In molti casi i lavori di un compositore sono stati catalogati da uno studio particolarmente autorevole da costituire poi un riferimento per tutti gli altri.
- Karl Friedrich Abel. Oltre a far riferimento al numero di opus originario (es. le Sinfonie Op. 17) viene utilizzato un numero di catalogo assegnato da Walter Knape nella sua Bibliographisch-thematisches Verzeichnis der Kompositionen von Karl Friedrich Abel
- Carl Philipp Emanuel Bach. I lavori hanno due sistemi di numerazione: quella che prende il nome da Alfred Wotquenne (abbreviata in Wq.) e pubblicata in un lavoro del 1905; e quella, giudicata più completa ed aggiornata, che prende il nome da E. Eugene Helm (abbreviata in H.), e pubblicata nel 1989 con il titolo Thematic Catalogue of the Works of C.P.E. Bach.
- Johann Christian Bach. I numeri assegnati dagli editori originali sono talvolta contrastanti (per esempio Op. 18 è stato utilizzato per Sei grandi Ouverture, Due sinfonie e Quattro sonate e due duetti). C.S. Terry ha pubblicato nel 1967 un volume dedicato all'autore: il numero di pagina ed il numero di incipit usati da Terry vengono utilizzati come catalogo.
- Johann Sebastian Bach. Si usa la sigla BWV (Bach-Werke-Verzeichnis) utilizzata nel catalogo di Wolfgang Schmieder.
- Wilhelm Friedemann Bach. Si usa la numerazione che Martin Falck ha proposto nel 1913 che si abbrevia in F.

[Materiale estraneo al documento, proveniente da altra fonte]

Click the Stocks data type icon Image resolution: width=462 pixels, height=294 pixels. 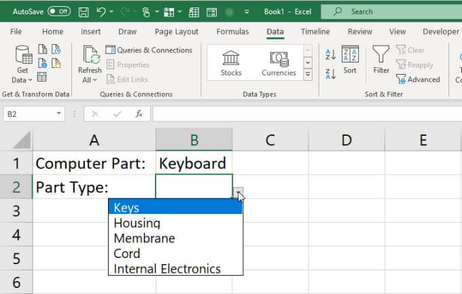click(231, 62)
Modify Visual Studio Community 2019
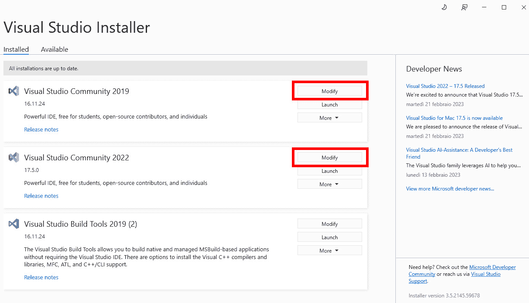Screen dimensions: 529x303 (329, 91)
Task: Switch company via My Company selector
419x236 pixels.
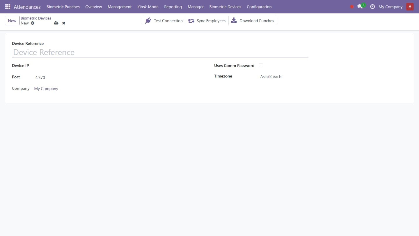Action: pos(390,7)
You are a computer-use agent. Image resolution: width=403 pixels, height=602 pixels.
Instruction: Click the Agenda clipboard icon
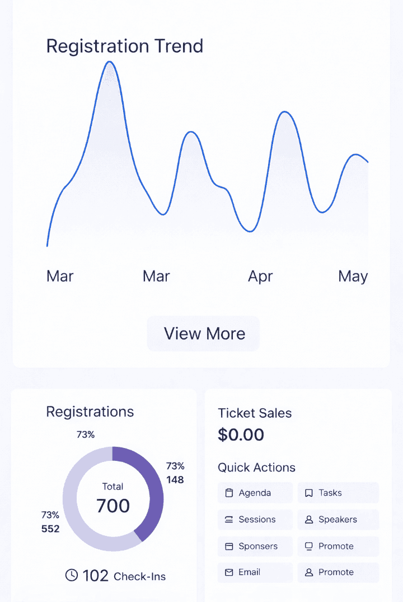[x=228, y=493]
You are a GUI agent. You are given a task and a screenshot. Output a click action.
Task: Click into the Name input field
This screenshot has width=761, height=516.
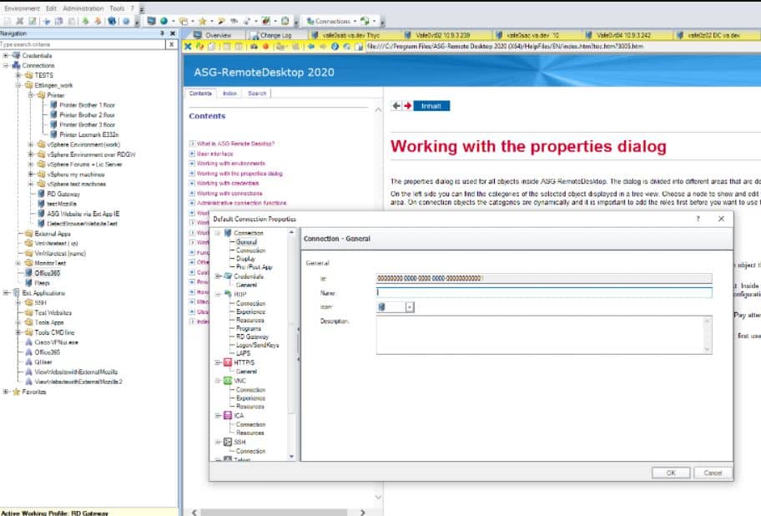coord(543,293)
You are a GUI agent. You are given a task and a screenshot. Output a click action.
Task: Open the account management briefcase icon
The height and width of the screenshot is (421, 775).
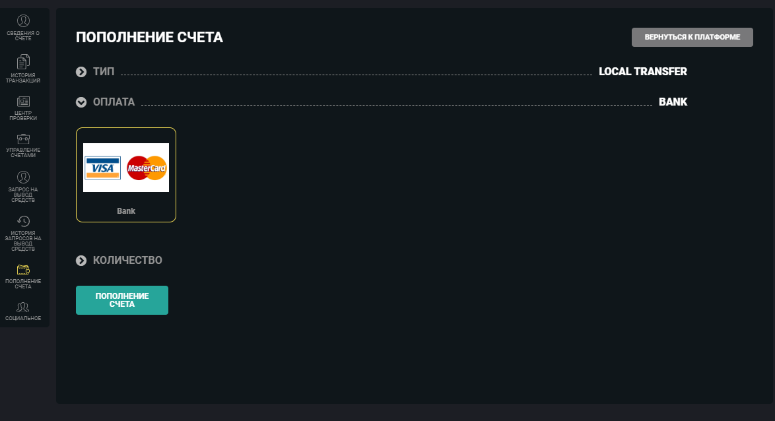(23, 139)
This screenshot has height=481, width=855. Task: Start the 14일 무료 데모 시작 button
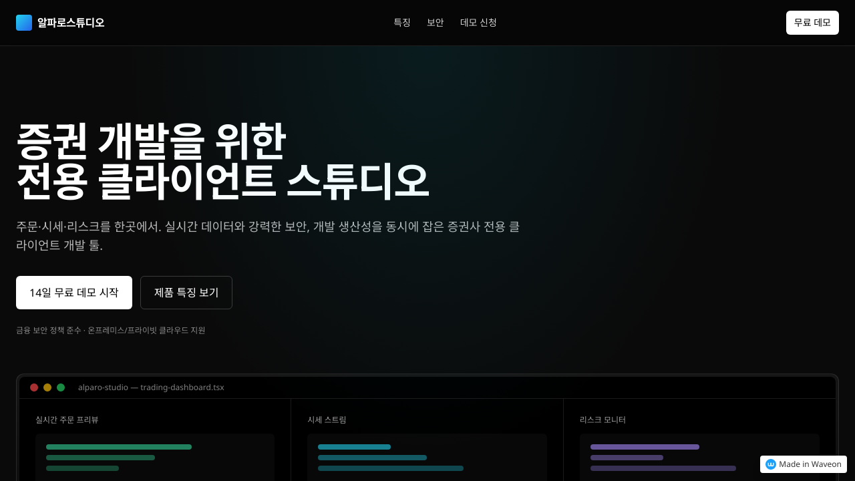(x=74, y=293)
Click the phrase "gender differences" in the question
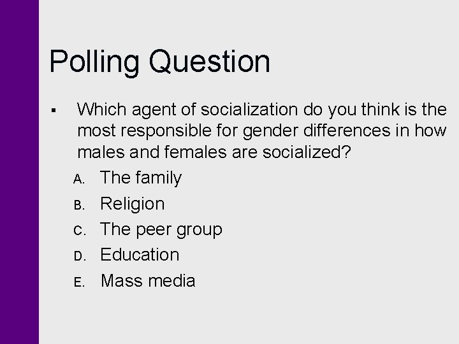The image size is (459, 344). click(316, 131)
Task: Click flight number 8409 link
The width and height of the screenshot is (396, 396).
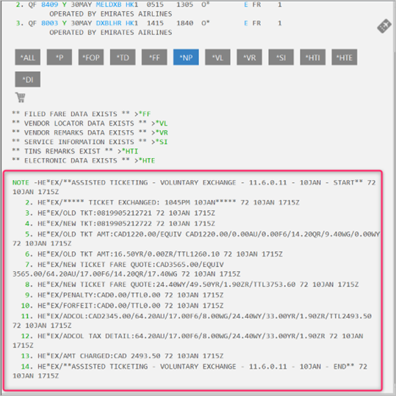Action: tap(50, 4)
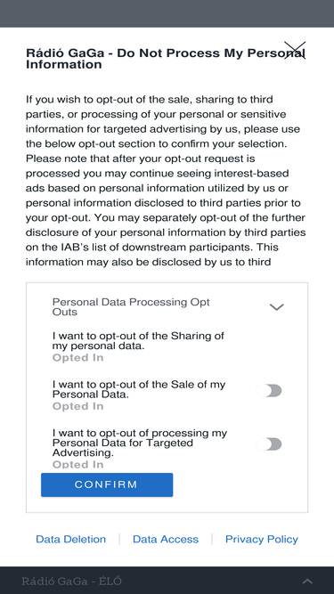Close the Do Not Process dialog
Image resolution: width=334 pixels, height=594 pixels.
click(x=295, y=51)
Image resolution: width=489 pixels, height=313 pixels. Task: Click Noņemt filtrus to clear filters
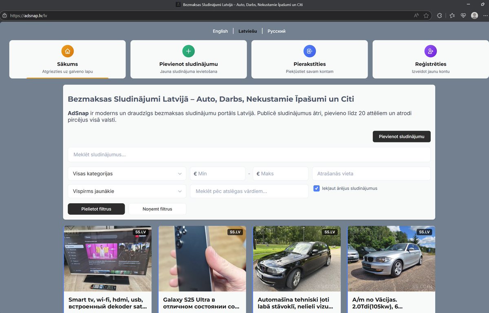click(157, 209)
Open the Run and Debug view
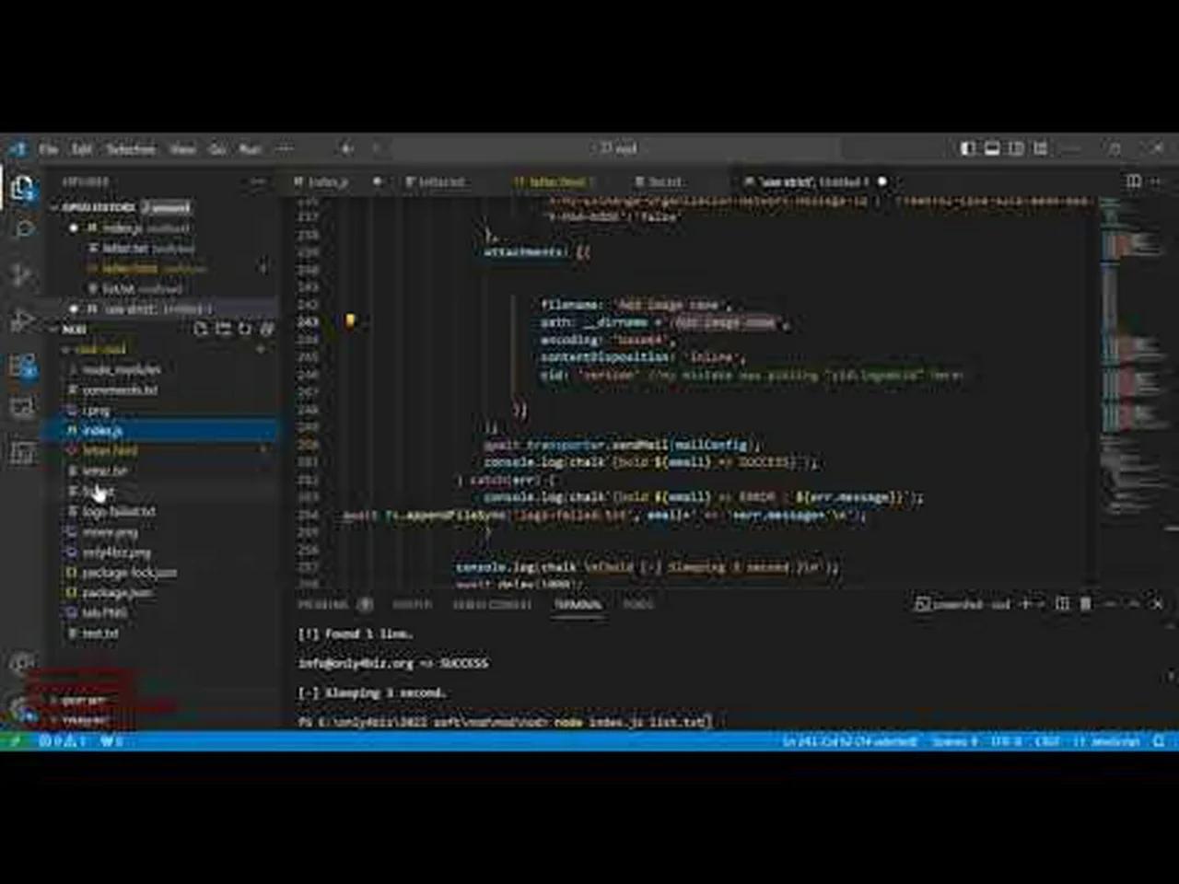Viewport: 1179px width, 884px height. (20, 318)
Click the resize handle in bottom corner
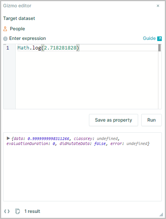This screenshot has width=166, height=219. tap(161, 214)
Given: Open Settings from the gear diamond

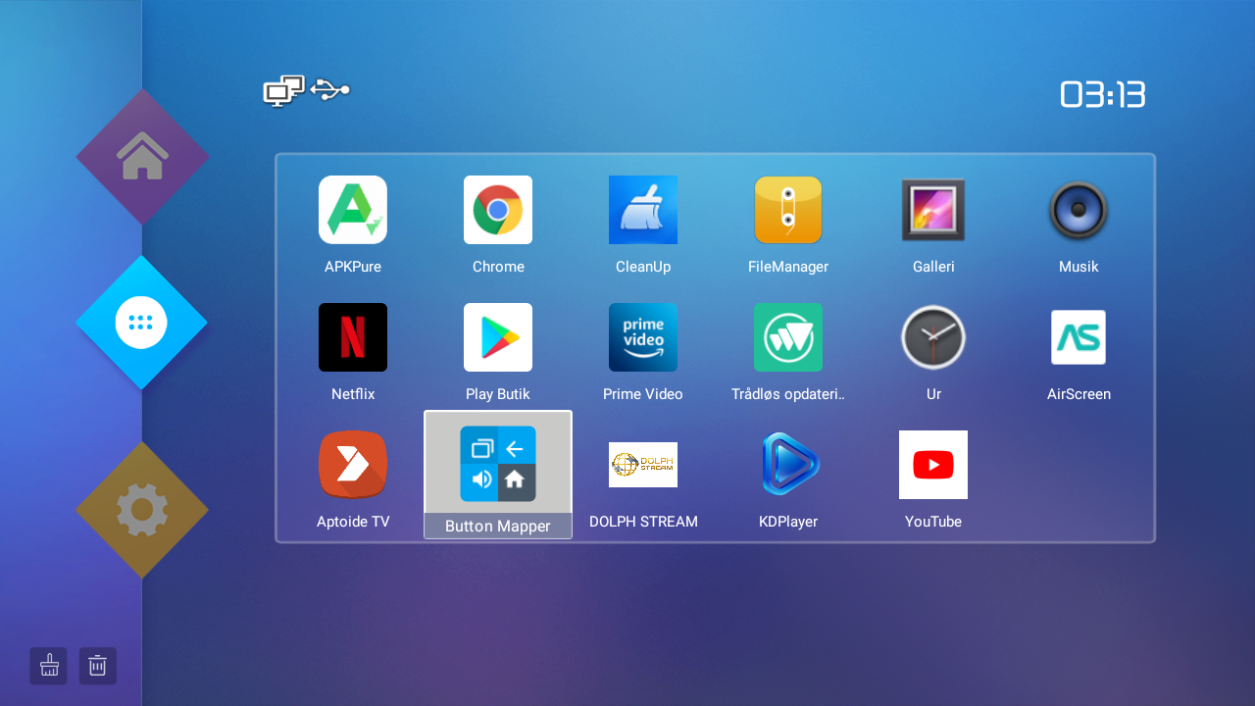Looking at the screenshot, I should click(142, 510).
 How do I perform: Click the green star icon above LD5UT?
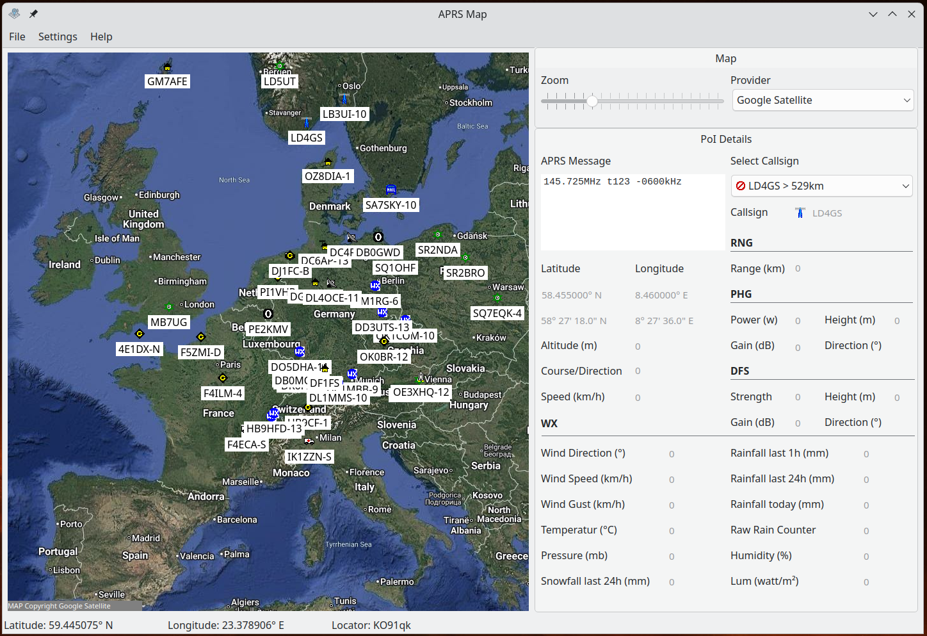279,66
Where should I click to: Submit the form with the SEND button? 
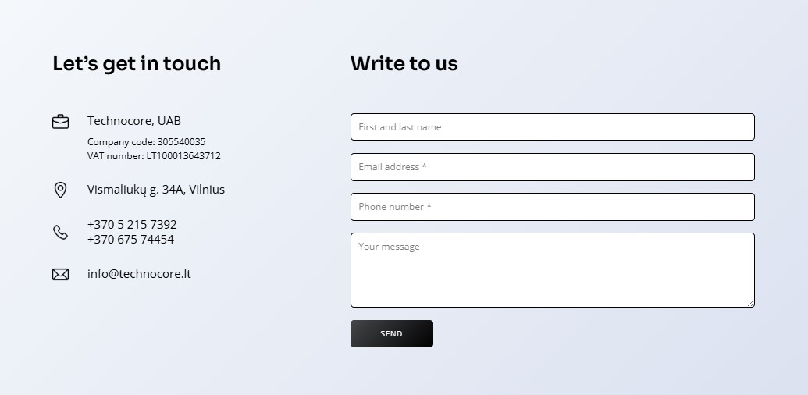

- Ludwig van Beethoven. I lavori hanno due principali sistemi di numerazione: quella che prende il nome da Willy Hess (abbreviata in H) e pubblicata la prima volta nel 1957; e quella, più diffusa, che prende il nome da Georg Kinsky e Hans Halm (numerazione Kinsky/Halm), e pubblicata nel 1955.
- Dietrich Buxtehude. Si usa la sigla BuxWV (Buxtehude-Werke-Verzeichnis) utilizzata nel catalogo di Georg Karstädt.
- Marc-Antoine Charpentier. Si usa la numerazione proposta da Hugh Wiley Hitchcock che si abbrevia in H.
- George Frideric Handel. Si usa la sigla HWV (Händel-Werke-Verzeichnis) utilizzata nel catalogo di Bernd Baselt .
- Joseph Haydn. Si usa la numerazione del catalogo Hoboken, proposta da Anthony van Hoboken nel 1957 che si abbrevia in Hob.
- Franz Liszt. I lavori hanno due sistemi di numerazione: quella che prende il nome da Humphrey Searle (abbreviata in S) e pubblicata negli anni sessanta; e quella che prende il nome da Peter Raabe (abbreviata in R), e pubblicata nel 1931 con il titolo Franz Liszt: Leben und Schaffen.
- Felix Mendelssohn Bartoldy. Si usano i numeri di opus tradizionali delle pubblicazioni, e i numeri del più completo catalogo MWV, pubblicato da Ralf Wehner nel 2009.
- Wolfgang Amadeus Mozart. I numeri di opus sono stati praticamente soppiantati dalla catalogazione proposta da Ludwig von Köchel e che si abbrevia in K. Nei paesi di lingua tedesca si utilizza anche l'abbreviazione KV (che sta per Köchel-Verzeichnis).
- Niccolò Paganini. Oltre ai numeri d'opera delle pubblicazioni a stampa, si usa la catalogazione Moretti-Sorrento, abbreviata in MS.
- Antonio Rosetti. I lavori sono stati catalogati da Sterling E. Murray e talvolta si utilizza anche la numerazione proposta nel 1912 da Oskar Kaul. Accade così che il popolare brano "La Chasse" sia numerato come "Murray A20/Kaul I:18."
- Domenico Scarlatti. I lavori hanno due sistemi di numerazione: quella che prende il nome da Alessandro Longo (abbreviata in L); e quella che prende il nome da Ralph Kirkpatrick e che si abbrevia in K.
- Franz Schubert. Si usa la numerazione proposta da Otto Erich Deutsch che si abbrevia in D.
- Antonio Soler. Si usa la numerazione proposta da Padre Samuel Rubio che si abbrevia in R.
- Antonio Vivaldi. Si usa la numerazione proposta da Peter Ryom che si abbrevia in RV(Ryom-Verzeichnis).
- Richard Wagner. Viene usata la sigla WWV (Wagner-Werke-Verzeichnis) che include anche lavori in campi diversi dalla musica.
- Come parodia, ai lavori di P. D. Q. Bach sono assegnati dei numeri di "Schickele", in riferimento a Peter Schickele, lo scopritore dei lavori, ed in realtà il loro autore!